The difference between the Māori land ethic and the land ethic of the Pakeha was clearly expressed during a meeting between the Māori leaders and the British expansionists at Coromandel Harbour. Large amounts of gold were discovered in the region, and the colonists wanted to acquire the lands for the purpose of mining. The Māori were interested in receiving compensation, but their major concern was that they not be alienated from their land in the process (Hanson and Hanson 1983, 65). Mana denoted extraordinary power, ability, or strength of someone or something. It went beyond the physical nature of the land to acknowledge the spiritual. To the Māori, the land established a sense of continuity with the cultural past, and also with their forebears. The cultural significance of the land, rather then merely its products, was important to the Māori (McLeod 1968, 288).

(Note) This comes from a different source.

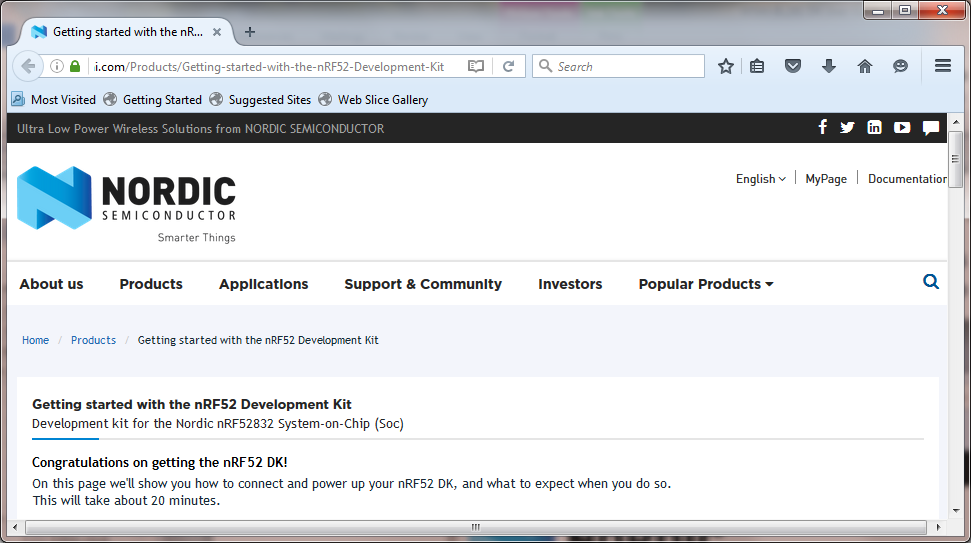Image resolution: width=971 pixels, height=543 pixels.
Task: Click the LinkedIn icon in header
Action: click(x=874, y=127)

As the Māori realized their plight, they organized land leagues to resist further sale of their sacred lands. A Māori chief, Sir Apirana Ngata, described the movement as "one of the organizations evolved by the Māori people for resisting the destruction of their culture and the loss of its foundation, land" (qtd. in Stokes 1978, 6, 8). Unlike the Pakeha, the Māori understood that their culture was directly tied to their land. They not only wanted to preserve their sacred land, hut "avoid national submergence and extinction" (Belshaw 1947, 59). The Māori leaders knew that they were at a critical point in maintaining their culture, and they viewed their lands as an important ingredient to keep their culture thriving.

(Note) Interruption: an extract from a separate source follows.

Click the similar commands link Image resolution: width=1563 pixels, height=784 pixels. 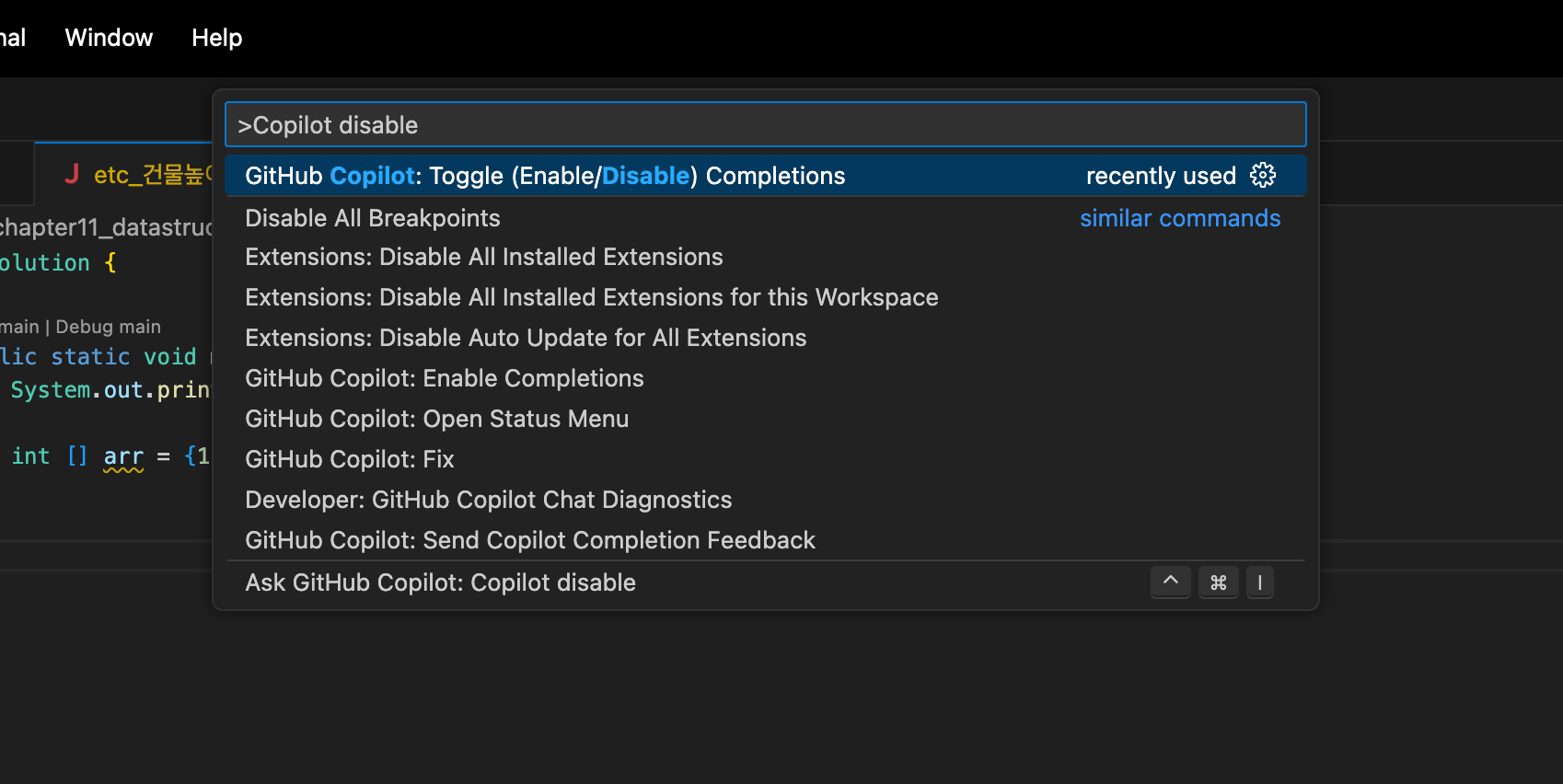pyautogui.click(x=1180, y=218)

Apart from attempting to take the sacred lands away from the Māori, the Pākehā "began to monopolize the fishing grounds and the resources of the forests and rivers" (Barlow 1991, 135). This assault on the resources of New Zealand by the Pākehā further made manifest the difference between the two land ethics. While the Pākehā were concerned with short-term profit, the Māori were interested in long-term conservation.

With their lands lost or sold, the Māori were forced to live a "European" life. Their children were taught English, rather than the Māori language, in their schools. Each generation became more European, leaving them less proud of the cultural roots. Whereas the Māori culture demanded respect for the land, these "civilized" Māori children were taught to regard the land in economic rather than spiritual terms.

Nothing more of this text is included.